Credit for this one goes to Mike King.

#!/bin/ksh
# **************************************************************************
# * File : baan_ipcrm.ksh
# * Usage : baan_ipcrm.ksh
# * Purpose : This script will remove all unused message queues created
# * by Baan processes. It does so by locating all message
# * queues created by users in group bsp. It then checks
# * whether the last send and last receive processes still
# * exist on the server. If they are both gone, it should be
# * a good bet that the queue is unused.
# * Author : Michael King
# * Date : July 2001
# **************************************************************************

full_usage()
{
echo 'USAGE:'
echo ' baan_ipcrm.ksh <no parameters>'
}

if [ $# -eq 1 ] ;then
if [ $1 = '-u' ] ;then
full_usage
exit 1
fi
fi

# print all queues, filter for those in group bsp, then grab queue #, last sender, last receiver
queues=$(ipcs -qp |tr -s ' ' ' '| nawk '$6 ~ /bsp/ {printf("%s|%s|%s\n",$2,$7,$8)}')

for i in $queues
do
q_num=$(echo $i | cut -f1 -d'|')
sen=$(echo $i | cut -f2 -d'|')
rec=$(echo $i | cut -f3 -d'|')
# check if either last sender or last receiver process still exists.
if [ -z "$(ps -f -o pid -p ${sen}|grep -v PID)" -a -z "$(ps -f -o pid -p ${rec}|grep -v PID)" ] ;then
# echo we can kill queue $q_num
# for testing purposes, simply echo the queues to be killed
#ipcrm -q $q_num
echo ipcrm -q $q_num
#else
# echo Queue $q_num is still in use
fi
done


Maybe this answer is right in front of me, but how can I determine/verify shared memory corruption?
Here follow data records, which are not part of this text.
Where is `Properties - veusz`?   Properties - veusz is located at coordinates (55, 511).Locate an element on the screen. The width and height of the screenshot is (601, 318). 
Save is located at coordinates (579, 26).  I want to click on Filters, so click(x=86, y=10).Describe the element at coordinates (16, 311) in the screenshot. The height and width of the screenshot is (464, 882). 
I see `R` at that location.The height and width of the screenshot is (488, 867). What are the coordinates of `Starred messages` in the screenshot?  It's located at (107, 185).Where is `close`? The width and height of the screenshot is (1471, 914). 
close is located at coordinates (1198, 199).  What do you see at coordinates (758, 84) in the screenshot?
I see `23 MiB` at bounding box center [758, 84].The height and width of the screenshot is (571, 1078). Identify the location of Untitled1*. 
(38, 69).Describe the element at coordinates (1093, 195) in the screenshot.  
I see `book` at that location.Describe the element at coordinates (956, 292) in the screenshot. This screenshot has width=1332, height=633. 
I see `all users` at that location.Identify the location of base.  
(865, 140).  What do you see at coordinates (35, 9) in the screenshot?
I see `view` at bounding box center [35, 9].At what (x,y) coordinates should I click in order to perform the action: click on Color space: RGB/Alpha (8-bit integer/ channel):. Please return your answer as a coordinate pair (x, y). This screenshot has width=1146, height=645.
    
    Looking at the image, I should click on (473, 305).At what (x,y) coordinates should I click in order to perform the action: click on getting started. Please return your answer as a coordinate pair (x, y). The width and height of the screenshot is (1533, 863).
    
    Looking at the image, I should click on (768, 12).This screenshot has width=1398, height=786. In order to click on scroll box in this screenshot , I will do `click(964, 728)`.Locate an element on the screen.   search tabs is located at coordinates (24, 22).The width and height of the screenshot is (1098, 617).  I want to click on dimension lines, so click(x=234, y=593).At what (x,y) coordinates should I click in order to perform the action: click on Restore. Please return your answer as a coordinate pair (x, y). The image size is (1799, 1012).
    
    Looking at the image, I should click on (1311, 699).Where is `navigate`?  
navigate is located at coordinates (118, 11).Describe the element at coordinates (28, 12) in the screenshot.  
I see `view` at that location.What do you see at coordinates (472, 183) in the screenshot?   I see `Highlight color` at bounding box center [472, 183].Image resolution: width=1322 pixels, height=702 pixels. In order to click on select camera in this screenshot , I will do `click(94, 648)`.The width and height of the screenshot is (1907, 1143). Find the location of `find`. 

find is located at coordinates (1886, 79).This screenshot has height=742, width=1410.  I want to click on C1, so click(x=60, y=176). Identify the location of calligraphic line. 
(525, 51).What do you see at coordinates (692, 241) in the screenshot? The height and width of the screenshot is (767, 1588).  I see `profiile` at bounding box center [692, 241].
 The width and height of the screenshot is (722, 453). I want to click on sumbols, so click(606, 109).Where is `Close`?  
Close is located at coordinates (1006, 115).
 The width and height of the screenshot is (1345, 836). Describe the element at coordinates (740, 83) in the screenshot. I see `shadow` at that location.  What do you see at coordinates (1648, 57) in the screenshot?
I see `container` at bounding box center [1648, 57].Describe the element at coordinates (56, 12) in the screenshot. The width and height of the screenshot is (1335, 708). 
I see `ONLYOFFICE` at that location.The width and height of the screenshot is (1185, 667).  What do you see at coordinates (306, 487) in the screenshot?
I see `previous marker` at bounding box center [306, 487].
I have a thread out here somewhere on memory corruption. It shows the pains I went through to identify it as a cause and the solution. Without any indicators you can safely assume that you do not have corruption.

Hung bshells are nuked via kill -TERM on bshell pid (or -9 on the Oracle connector). :rolleyes:
The newer porting sets are actually doing a pretty good job in managing (lost) connectivity and even licenses (hung licenses, another invalid reason for bouncing Baan come to think of it).

Francesco
7th December 2004, 20:32
Francesco -

Baan recommends it??

Dave

They certainly have in the past. If they changed their stance, its news to me.